Start of Page text

Life is hectic. Meals are eaten on the run, and athletic performance starts to suffer. Soon, playing sports or going to the gym seems like work.
If you’re wondering how to eat better but don’t know where to begin, here’s what you need to know.
Nutritionists say “Eat this, don’t eat that”
Blah blah blah. You’ve heard it all before – avoid “white foods” like fats, sugar, bread, eggs, and salt. Nutritionists – and Michael Bloomberg, the mayor of New York City – say to avoid sodas, sugared and sugar-free, like the plague.
“Expert advice” seems confusing. They waffle on some foods, like how much red meat to consume, or if it’s okay to occasionally eat french fries.
I’ve organized the information out there to make eating better simple and easy.
Three nutrient-packed foods each meal
If you grab an energy bar or bagel at breakfast – and that’s all – I’m not here to lecture. That’s OK. Just add a cup of low-fat milk plus a tablespoon of natural peanut butter and – presto! – the meal is balanced.
Some women assume that men eat only burgers at lunch or dinner. If your palate is already trained to eat green foods at lunch – say a salad or green smoothie – add grilled chicken and whole grains, like freshly baked bread.
At dinner, enjoy healthy carbohydrates like pasta for energy. Top it with ground turkey meatballs and homemade tomato sauce for a healthy alternative to fatty ground beef, pork, or creamed pasta sauces.
The simple formula
Here’s how to make the right choices: every meal should be about two-thirds complex carbs – grains, veggies, and fruits – with low-fat proteins like lean meats, dairy, and beans comprising the rest.
Simple doesn’t equal boring
So many athletes I know each the same foods over and over. They believe that simplifying the diet to ten or twelve foods keeps it simple and, besides, spending any amount of time at grocers is a chore.
Nutritionists say this is a big problem for many men because it can lead to deficiencies and fatigue. Most recommend mixing it up to at least thirty to forty different foods a week. (You can get that amount of variety of stocking up on different fruits and vegetables in season or buying an assortment of frozen whole foods during the winter.)
I keep track with a fridge magnet chart. My girlfriends also encourage me to try new things. For example, spaghetti squash – a squash that turns into tiny strands that look a little like rice noodles when steamed – is a new fave.
Remember, though, don’t add thirty new foods this week if you’re not used to them. Add slowly.
Vitamins: pro and con
Here’s the short version of the nutritional debate: a high quality multivitamin is inexpensive and won’t subject you to an overdose.
But eating properly in the first place – choosing foods close to the earth every time – can make taking any supplements unnecessary.
If you’re not eating the recommended number of fresh foods, whole grains, and lean proteins, take a vitamin. (I prefer sugar-free gummy vitamins.)
Get on schedule
Take meals at regular times and don’t skip them. And eating slightly more at each meal is a good strategy: if you’re active, ask your doctor how many calories to consume each day. Consider two lunch periods to overcome cravings for sugary, salty foods after 3:00 pm. Avoid eating junk food snacks between meals. (Yes, your mother told you this, and she was right.)
Now you’re eating right
Don’t worry. Foodly sainthood isn’t required. You can still eat pizza, drink beer, or enjoy a soda sometimes.

End of Page text

Work required: Write out the stretch of the article on eating better from "Vitamins: pro and" through "to an overdose." again, swapping "multivitamin" for "daily vitamin". The items are separate material with no connection to the article on eating better.

Start of Input data

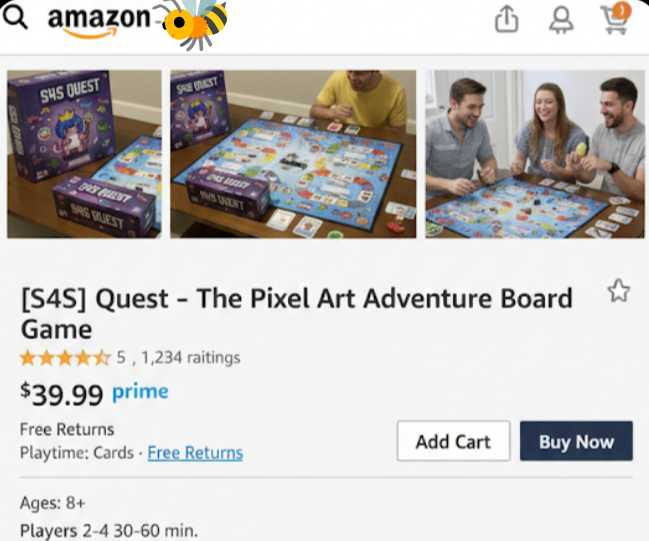View third image of friends playing
649x541 pixels.
click(534, 154)
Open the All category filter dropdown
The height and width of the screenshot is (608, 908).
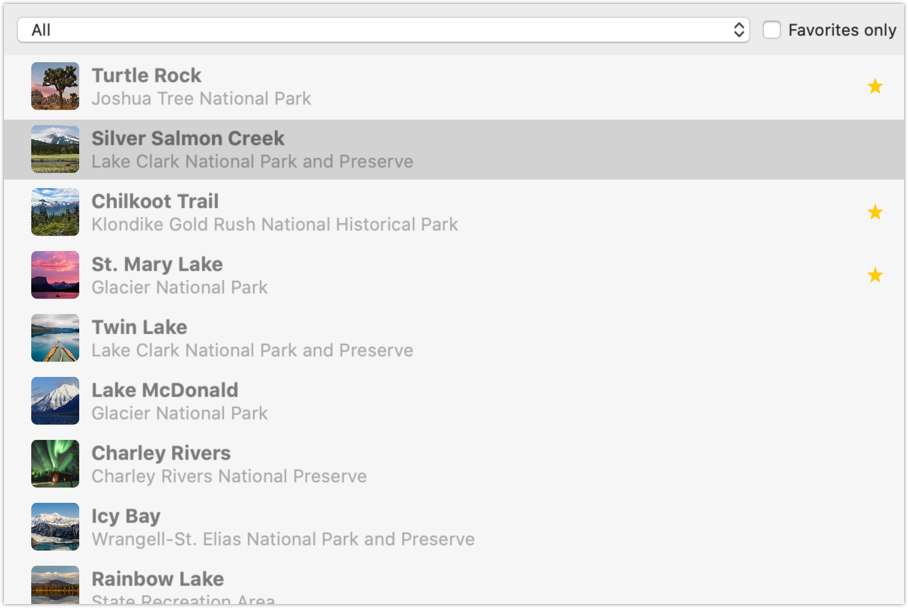tap(380, 30)
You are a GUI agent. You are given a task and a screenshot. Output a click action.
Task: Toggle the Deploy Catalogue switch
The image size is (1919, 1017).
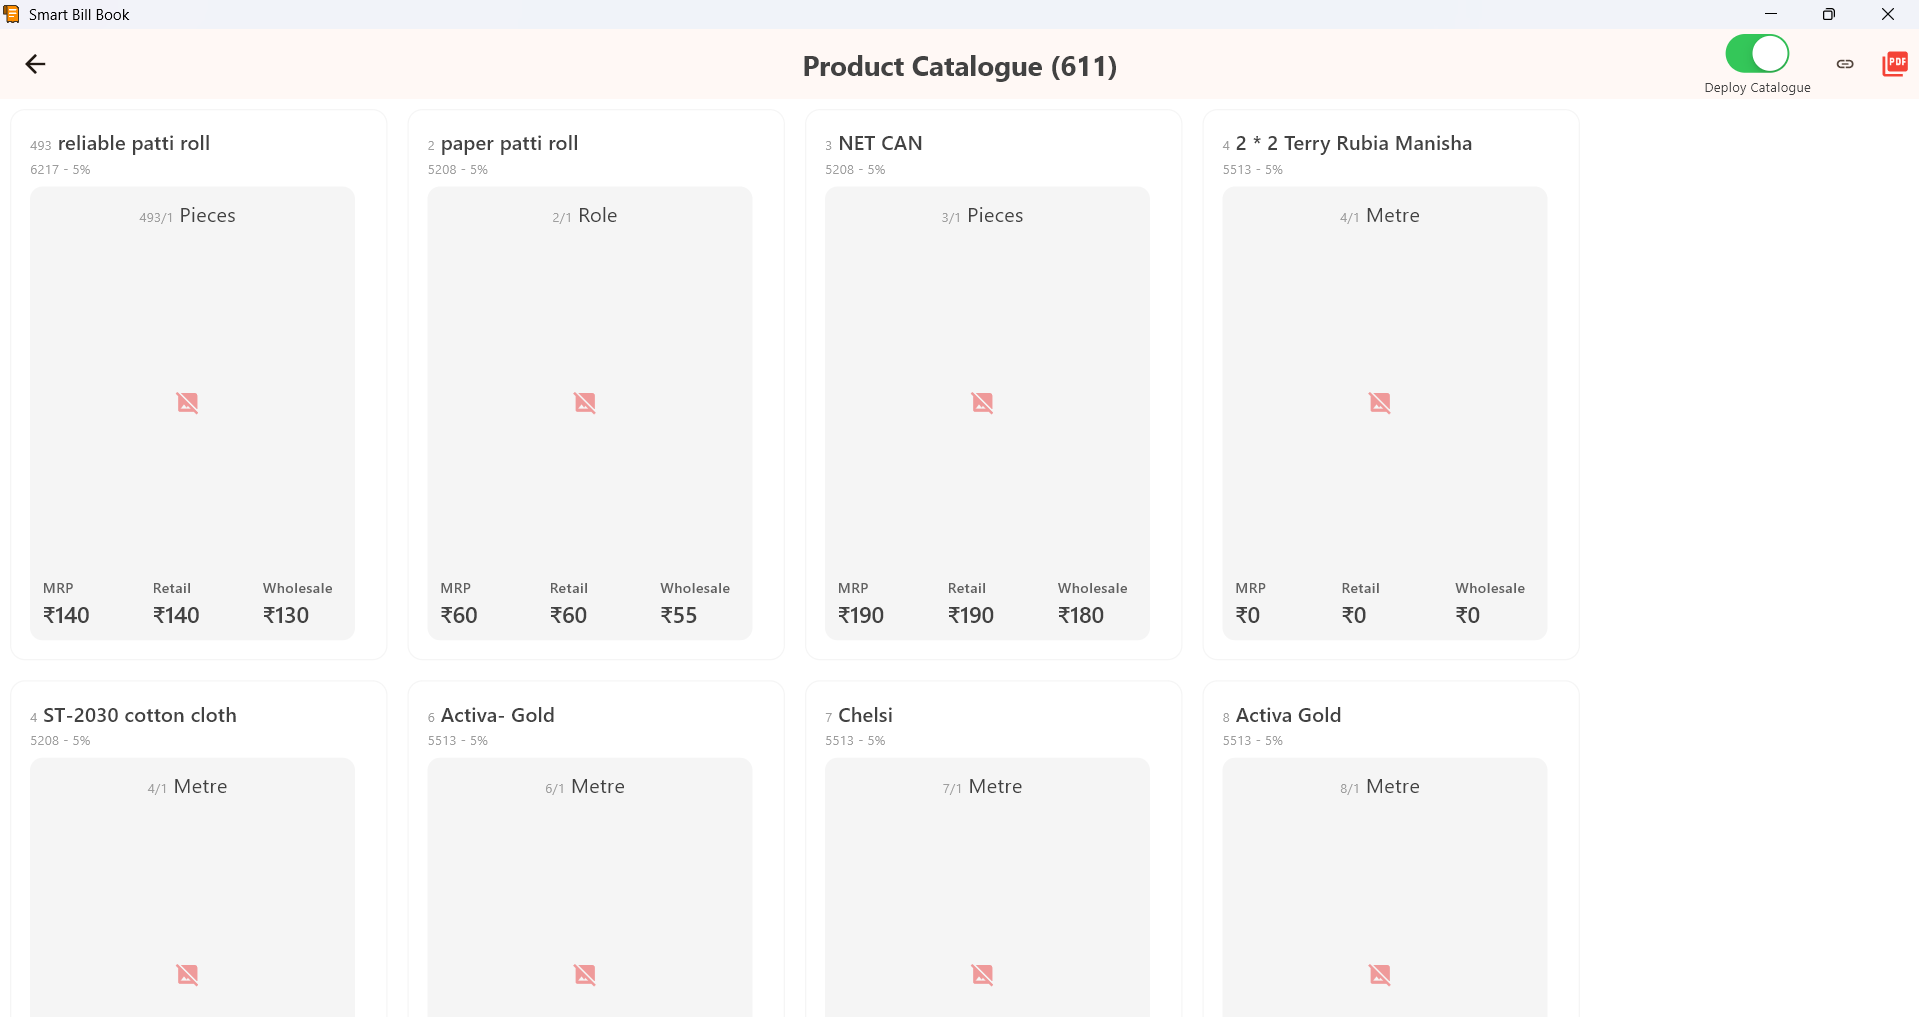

End of Input data

Response:
Vitamins: pro and con
Here’s the short version of the nutritional debate: a high quality daily vitamin is inexpensive and won’t subject you to an overdose.